The statements in this section merely provide background information related to the present disclosure and may not constitute prior art.
Portable electronic devices, such as laptop computers, cell phones, MP3 players, DVD players, PDAs, etc., are common place in today's society. Such portable electronic devices typically utilize a rechargeable stored energy source, e.g., one or more rechargeable batteries, to provide electrical power needed to operate the respective device. Charging devices, e.g., AC adapters, are commonly employed to access a main power supply, via a respective power supply receptacle or outlet, and provide transformed and regulated power to the respective device for recharging the respective stored energy source.
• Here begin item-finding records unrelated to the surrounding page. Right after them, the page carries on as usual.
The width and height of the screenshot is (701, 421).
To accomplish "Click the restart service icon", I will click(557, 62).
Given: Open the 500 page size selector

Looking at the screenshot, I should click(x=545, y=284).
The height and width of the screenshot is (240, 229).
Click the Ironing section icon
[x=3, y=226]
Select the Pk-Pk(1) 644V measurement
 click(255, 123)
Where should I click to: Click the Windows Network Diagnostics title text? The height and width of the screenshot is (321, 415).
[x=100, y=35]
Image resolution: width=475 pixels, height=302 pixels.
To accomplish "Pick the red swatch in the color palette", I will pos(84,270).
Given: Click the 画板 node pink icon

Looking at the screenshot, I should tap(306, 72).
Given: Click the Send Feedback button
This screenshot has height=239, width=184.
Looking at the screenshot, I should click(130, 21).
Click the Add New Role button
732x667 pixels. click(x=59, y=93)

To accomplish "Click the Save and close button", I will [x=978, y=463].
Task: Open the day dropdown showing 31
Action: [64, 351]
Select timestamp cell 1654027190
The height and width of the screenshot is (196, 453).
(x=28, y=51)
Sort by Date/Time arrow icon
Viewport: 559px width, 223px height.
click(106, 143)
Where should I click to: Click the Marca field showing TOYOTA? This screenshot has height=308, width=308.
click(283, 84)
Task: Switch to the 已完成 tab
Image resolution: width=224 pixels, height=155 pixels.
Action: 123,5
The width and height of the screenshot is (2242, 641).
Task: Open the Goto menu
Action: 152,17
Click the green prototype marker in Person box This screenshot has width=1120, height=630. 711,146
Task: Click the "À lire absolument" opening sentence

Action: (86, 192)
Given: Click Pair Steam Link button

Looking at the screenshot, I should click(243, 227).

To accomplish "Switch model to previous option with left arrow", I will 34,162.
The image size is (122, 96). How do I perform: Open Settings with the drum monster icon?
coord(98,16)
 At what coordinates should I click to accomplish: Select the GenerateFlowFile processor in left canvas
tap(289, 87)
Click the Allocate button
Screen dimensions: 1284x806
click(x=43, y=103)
The portable nature of such devices allows the device to literally be carried by the user to any geographic location in the world. Accordingly, a user may need to recharge the rechargeable energy source of the respective device at different geographic locations in the world. However, different geographic locations in the world have different main power supply standards and codes, and the structure of the respective power supply receptacles or outlets useable by a user to access the main power supply can differ from geographic location to geographic location. Thus, a charger configured and structured to mate with a first type of power supply receptacle for accessing the main power supply in a first geographical location, may not be configured and structured to mate with a second type of power supply receptacle for accessing the main power supply in a second geographical location. Accordingly, a plurality of different adapters may be required to be able to charge a device at different geographic locations in the world.
SUMMARY
An electrical device charger is provided. In various embodiments the charger includes a dual plug pivotally mounted within a plug reservoir of a charging unit. The dual plug includes a set of first pins and a set of second pins, wherein the first pins are fixedly oriented at substantially a 90° angle to the second pins. The first pins are structured for insertion into a first type of electrical supply receptacle and the second pins are structured for insertion into a second type of electrical supply receptacle.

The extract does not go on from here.